So, I haven't posted anything for like,
well, forever. I've been dying to, but every time I wrote a post I realized
that my grammar sucks and I should correct it, so I put it off for later.
Frankly later never comes and those posts age. On February 25 I started my
first novel -like really started it. I decided that I won’t stop or edit it
until the first draft is ready. It is a story I've been friends with for a long
time. I made an outline and characters’ profiles a while ago. I had everything,
so why not? Why sit in the dark scared that you are not good enough, wait for
the moment when your writing is in its perfection? Perfection won’t come
without few bruises and bumps. And anyway for me this story is about forcing
myself to finish it. Since I do have some commitment issues and those who write
novels know that that’s exactly what it is- a big commitment.
This process is like falling in love (or
at least that’s how I imagine it to be) and being in a strong relationship. It
is a game of trust- you will have to trust your characters to reveal who they
are, respect them by being there for them- drumming the keyboard every single
day. It actually is so funny, because my characters started to live by
themselves after only 5000 words. Is that’s why it is so worth it?

——————————

▶ [Directions for this task]:
Answer these questions from the blog post above about starting a first novel:
1. On what date did the writer start the novel?
2. What two things had the writer made a while ago?
3. After how many words did the characters start to live by themselves?

——————————

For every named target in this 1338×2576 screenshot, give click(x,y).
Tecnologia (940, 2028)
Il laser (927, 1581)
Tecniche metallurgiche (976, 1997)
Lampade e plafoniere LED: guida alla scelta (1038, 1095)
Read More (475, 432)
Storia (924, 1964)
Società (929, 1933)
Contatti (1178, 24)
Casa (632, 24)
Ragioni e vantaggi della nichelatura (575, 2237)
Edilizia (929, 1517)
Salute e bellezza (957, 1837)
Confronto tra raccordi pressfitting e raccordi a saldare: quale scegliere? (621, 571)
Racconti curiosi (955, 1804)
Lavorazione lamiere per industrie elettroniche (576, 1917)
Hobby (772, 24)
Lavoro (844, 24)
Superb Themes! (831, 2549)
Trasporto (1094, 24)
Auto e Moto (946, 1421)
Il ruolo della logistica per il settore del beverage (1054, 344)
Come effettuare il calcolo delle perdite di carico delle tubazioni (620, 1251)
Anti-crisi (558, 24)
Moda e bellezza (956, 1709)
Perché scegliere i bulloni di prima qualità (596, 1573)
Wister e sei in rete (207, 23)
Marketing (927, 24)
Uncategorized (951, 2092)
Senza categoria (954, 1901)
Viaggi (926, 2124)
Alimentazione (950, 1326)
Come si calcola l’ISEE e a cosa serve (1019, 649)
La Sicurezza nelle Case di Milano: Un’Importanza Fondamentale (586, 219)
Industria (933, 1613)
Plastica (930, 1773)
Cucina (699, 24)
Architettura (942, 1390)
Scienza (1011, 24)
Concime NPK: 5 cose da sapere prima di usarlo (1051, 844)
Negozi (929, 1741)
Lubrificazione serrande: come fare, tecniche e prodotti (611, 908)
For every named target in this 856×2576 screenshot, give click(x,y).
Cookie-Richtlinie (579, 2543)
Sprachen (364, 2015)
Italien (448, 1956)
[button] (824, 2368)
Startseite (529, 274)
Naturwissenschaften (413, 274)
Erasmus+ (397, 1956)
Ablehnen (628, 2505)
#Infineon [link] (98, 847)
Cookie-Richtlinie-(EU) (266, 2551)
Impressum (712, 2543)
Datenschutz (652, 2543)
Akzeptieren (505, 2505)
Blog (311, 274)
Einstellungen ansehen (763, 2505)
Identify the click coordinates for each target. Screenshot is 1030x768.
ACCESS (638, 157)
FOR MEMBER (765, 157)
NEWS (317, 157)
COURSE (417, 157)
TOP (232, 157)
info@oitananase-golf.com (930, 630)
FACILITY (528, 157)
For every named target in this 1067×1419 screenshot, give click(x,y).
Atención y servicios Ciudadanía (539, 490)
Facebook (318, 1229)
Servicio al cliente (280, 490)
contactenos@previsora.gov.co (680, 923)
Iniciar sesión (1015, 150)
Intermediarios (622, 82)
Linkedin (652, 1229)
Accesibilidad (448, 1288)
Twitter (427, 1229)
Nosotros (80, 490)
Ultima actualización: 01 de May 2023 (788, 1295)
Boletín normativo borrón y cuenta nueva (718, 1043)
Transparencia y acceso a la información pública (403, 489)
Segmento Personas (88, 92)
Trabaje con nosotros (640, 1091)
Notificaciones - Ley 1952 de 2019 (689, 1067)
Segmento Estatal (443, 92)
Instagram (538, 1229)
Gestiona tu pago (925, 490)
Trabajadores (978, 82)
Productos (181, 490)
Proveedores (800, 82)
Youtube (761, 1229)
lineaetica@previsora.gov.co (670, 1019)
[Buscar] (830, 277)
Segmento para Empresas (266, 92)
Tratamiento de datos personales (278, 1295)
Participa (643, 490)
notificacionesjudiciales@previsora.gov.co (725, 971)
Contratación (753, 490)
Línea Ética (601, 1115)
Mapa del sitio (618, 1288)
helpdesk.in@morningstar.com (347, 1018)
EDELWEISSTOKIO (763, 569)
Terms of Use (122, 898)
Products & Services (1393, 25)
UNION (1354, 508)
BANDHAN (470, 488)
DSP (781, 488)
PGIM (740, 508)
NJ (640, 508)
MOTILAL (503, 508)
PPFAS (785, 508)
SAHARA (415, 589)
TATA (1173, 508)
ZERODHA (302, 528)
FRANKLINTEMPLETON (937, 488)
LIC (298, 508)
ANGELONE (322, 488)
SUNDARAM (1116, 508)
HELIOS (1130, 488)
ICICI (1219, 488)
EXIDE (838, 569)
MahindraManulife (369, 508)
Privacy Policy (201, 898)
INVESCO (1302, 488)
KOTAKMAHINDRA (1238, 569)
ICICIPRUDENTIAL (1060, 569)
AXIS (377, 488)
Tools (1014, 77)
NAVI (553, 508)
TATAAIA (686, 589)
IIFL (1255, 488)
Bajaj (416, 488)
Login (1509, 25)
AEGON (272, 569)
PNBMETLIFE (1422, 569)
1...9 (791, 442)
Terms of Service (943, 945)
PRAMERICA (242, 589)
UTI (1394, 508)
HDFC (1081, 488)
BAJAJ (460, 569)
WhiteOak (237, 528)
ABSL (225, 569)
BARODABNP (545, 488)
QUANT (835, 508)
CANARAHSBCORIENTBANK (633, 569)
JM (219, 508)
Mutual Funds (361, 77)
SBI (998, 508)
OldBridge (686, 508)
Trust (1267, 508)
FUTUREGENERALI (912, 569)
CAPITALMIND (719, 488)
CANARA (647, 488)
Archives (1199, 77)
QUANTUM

——————————

▶ [Output of the exercise]:
1. February 25
2. An outline and characters' profiles
3. 5000 words